Sens. Darryl Rouson and Janet Cruz both voted in favor of a bill (SB 7068) that serves as a launch point for three new tolled highways. Environmental groups statewide opposed the bill claiming it was bad for natural habitats and unnecessary to alleviate traffic congestion.
“At the time that I voted for the bill that seemed reasonable,” Cruz said during a Tampa Tiger Bay luncheon recapping the Florida Legislative Session, according to video taken by WMNF.
Cruz said her support was merely to study and evaluate the usefulness of the proposed project. The bill will set aside $45 million to begin planning the three new highways. One would extend the existing Suncoast Parkway 150 miles north to the Georgia state line from its current terminus north of Tampa Bay. Another would create a 150-mile expressway from Polk County to Naples. The third a shorter span, would add an east-west spur from the Suncoast Parkway.
“Look, I don’t like toll roads and I know that the environmentalists are upset about the possibility of this, but the last time that people had to evacuate the state … I saw people with their cars on the side of the road because they didn’t have access to gas, stranded there with their families,” Cruz said.
She ended her remarks questioning whether there were better ways to alleviate congestion. Someone from the audience shouted, “trains.”
Rouson agreed with Cruz’s concerns about emergency evacuations. Florida residents flocked by the thousands from the Tampa Bay area ahead of Hurricane Irma in 2017, making Interstate 75 resemble a parking lot.
But Rouson also reminded opponents of the project that this year’s bill does not make it a done deal.
“Nothing in the bill obligated the road to be built right now and quite frankly some of the leadership that pushed this bill won’t be around when the task force returns its recommendations and it comes back to the legislature for appropriation,” Rouson said.
The bill was a top priority for Senate President Bill Galvano. Galvano is serving his first of two terms as Senate President this year.

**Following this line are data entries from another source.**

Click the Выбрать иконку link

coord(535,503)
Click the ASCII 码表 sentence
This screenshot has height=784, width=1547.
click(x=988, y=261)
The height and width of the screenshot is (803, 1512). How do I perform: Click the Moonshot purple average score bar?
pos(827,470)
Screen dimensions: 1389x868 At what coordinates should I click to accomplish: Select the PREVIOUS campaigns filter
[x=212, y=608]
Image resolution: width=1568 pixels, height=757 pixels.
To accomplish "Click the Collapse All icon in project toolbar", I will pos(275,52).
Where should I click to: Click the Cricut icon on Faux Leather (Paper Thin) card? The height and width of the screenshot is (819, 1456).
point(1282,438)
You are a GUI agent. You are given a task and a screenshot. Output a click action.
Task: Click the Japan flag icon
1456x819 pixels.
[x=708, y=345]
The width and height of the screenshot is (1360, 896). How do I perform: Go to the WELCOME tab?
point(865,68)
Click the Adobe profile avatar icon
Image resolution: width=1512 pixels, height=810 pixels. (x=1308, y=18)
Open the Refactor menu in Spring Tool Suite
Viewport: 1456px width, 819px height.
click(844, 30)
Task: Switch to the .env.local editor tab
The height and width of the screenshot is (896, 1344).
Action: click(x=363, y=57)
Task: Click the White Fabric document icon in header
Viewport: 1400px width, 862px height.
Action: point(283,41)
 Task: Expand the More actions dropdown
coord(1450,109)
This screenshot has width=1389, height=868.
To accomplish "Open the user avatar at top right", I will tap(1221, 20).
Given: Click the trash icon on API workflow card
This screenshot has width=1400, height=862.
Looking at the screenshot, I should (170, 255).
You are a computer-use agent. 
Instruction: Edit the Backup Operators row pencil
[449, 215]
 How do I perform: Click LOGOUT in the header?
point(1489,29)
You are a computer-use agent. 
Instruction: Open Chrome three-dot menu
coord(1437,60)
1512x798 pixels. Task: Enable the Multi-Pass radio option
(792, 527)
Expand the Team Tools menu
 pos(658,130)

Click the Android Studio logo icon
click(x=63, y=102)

Rep. Wengay Newton, another Tampa Bay area Democrat, also supported the bill. He didn’t attend the Tiger Bay forum, but in a Legislative recap last week in Pinellas County, Newton offered similar concerns about congestion during emergency evacuations as support for his vote.
2 comments
Rick Fernandez
May 17, 2019 at 5:57 pm
Evacuation is a fear mongering excuse, not supported by emergency management best practice. Leave flood zone. Shelter in place against wind in the most hardened building you can find. Public shelters as last resort.
Greed, corruption, fear and malpractice are not a good look.
Sent from my Verizon, Samsung Galaxy smartphone
Steve Phillips
May 18, 2019 at 8:04 am
What do these people have for brains? Alaska had its “bridge to nowhere,” and we’re going to have three “roads to nowhere.” The extension into Georgia, for one, doesn’t even lead to a Georgia roadway, and what gasoline company is going to erect new stations along a route which is predicted to have virtually no traffic? We’d be better off WITHOUT a legislature than this kind of thinking.